During the COVID-19 pandemic, 76% (35/46) of the physicians noticed that an increasing number of patients required medical advice about their MS and the consequences of an immunomodulatory therapy; 61% (28/46) noticed that patients increasingly avoided monitoring visits, delayed monitoring visits at the practice/hospital or asked for telehealth visits and 22% (10/46) noticed that patients with acute MS symptoms/relapses avoided visits or wanted to delay visits (Figure 4).
During the COVID-19 pandemic, some of the physicians made changes to the treatment for MS patients.

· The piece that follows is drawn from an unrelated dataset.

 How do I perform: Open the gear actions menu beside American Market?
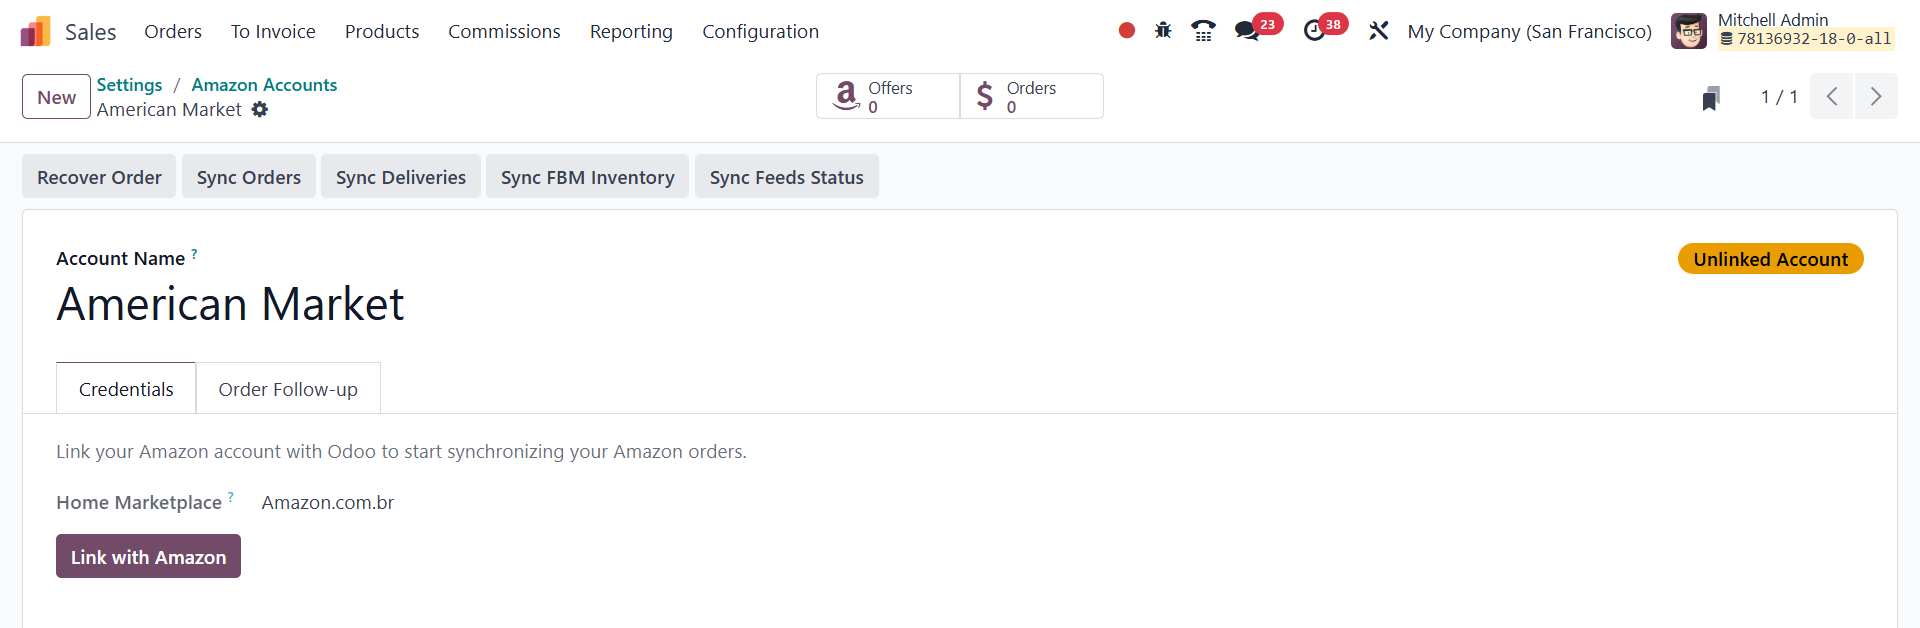pos(260,110)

Few physicians responded that in the majority of the cases, they postponed patient’s monitoring visits (4%; 2/46), postponed the infusion appointments (2%; 1/46) and initiated alternative therapies that patients could take at home (2%; 1/46).
During the COVID-19 pandemic, 98% (45/46) of physicians had no concerns about the use of interferon-β and glatiramer acetate; 61% (28/46) had no concerns about the use of dimethyl fumarate (DMF), teriflunomide, fingolimod and siponimod; and 17% (8/46) had no concerns about the use of cladribine, natalizumab, alemtuzumab and ocrelizumab.
During the COVID-19 pandemic, 50% of the treating physicians were of the opinion that a longer stay in the hospital/practice, such as during a DMT infusion or a clinical study visit, constitutes a risk. As high as 89% (41/46) of the treating physicians saw self-injecting MS therapy or taking it at home as an advantage over MS therapies administered as infusions.